Perché la strada appare ormai segnata, i vecchi eroi del grande schermo ci stanno abbandonando, ma in fondo non vale la pena di preoccuparsi troppo per loro. Parola di Netflix.

Jay Kelly è disponibile su Netflix.

Jay Kelly è il prodotto di un autore ormai stabilmente al servizio di Netflix, che osserva con un cipiglio un po’ indulgente – e forse una certa dose di soddisfazione – il sistema hollywoodiano tradizionale incamminarsi lungo un inesorabile viale del tramonto, proprio come l’interprete di questa storia: ricco, talentuoso, ammirato, ancora molto richiesto dal pubblico, capisce di aver costruito la sua identità su una menzogna troppo distante dalla realtà e si scopre orfano di motivazioni o di una vera storia da raccontare; e quando cerca di nuovo un contatto con la vita lontana dai riflettori, non sa più nemmeno dove trovarla.
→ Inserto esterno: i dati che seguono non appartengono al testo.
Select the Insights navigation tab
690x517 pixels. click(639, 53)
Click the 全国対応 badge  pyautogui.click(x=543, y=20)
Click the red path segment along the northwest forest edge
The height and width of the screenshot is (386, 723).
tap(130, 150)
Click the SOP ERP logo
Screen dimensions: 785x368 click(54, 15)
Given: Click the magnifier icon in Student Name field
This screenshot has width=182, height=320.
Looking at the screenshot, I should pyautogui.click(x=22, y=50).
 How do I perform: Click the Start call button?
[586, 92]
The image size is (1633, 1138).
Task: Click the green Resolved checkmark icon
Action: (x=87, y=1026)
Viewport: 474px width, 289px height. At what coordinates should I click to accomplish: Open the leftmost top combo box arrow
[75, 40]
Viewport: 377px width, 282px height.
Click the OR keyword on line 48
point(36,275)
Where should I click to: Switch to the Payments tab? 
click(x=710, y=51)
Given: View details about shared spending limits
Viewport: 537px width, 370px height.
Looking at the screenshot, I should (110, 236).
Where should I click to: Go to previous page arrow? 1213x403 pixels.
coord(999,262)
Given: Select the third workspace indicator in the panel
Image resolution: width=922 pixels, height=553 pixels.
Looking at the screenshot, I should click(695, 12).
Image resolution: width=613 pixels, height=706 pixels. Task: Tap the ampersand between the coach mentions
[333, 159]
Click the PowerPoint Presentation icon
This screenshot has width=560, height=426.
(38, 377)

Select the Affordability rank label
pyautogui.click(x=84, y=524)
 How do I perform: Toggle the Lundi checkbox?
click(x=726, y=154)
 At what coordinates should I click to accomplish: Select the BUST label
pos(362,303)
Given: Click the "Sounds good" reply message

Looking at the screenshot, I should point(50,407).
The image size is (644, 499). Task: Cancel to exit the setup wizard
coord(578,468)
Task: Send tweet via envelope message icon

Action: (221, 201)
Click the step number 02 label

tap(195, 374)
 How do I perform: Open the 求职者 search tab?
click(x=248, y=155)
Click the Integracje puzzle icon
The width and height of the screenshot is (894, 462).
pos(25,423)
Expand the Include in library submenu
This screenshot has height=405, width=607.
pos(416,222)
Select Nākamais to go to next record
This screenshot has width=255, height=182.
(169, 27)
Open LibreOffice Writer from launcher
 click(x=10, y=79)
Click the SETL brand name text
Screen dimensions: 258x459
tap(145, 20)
A questo gioco di specchi, Noah Baumbach contrappone il tono lieve e volutamente naïf della seconda parte ambientata in Italia, dove il protagonista assaggia la presunta autenticità dello stile (di vita, dell’arte, ovviamente pure del cibo) europeo. Ne risulta un film amorfo quanto il personaggio di George Clooney, concepito per accontentare un po’ tutti con la sua regia sofisticata e allo stesso tempo grezza, semplice ma intellettualistica, introspettiva però povera di slanci emozionali; ricca di malinconia senza un barlume di nostalgia, ironica benché poco divertente. Se tuttavia il nuovo cinema delle piattaforme deve diventare per forza così informe e ruffiano, possiamo tenerci tranquillamente quello vecchio.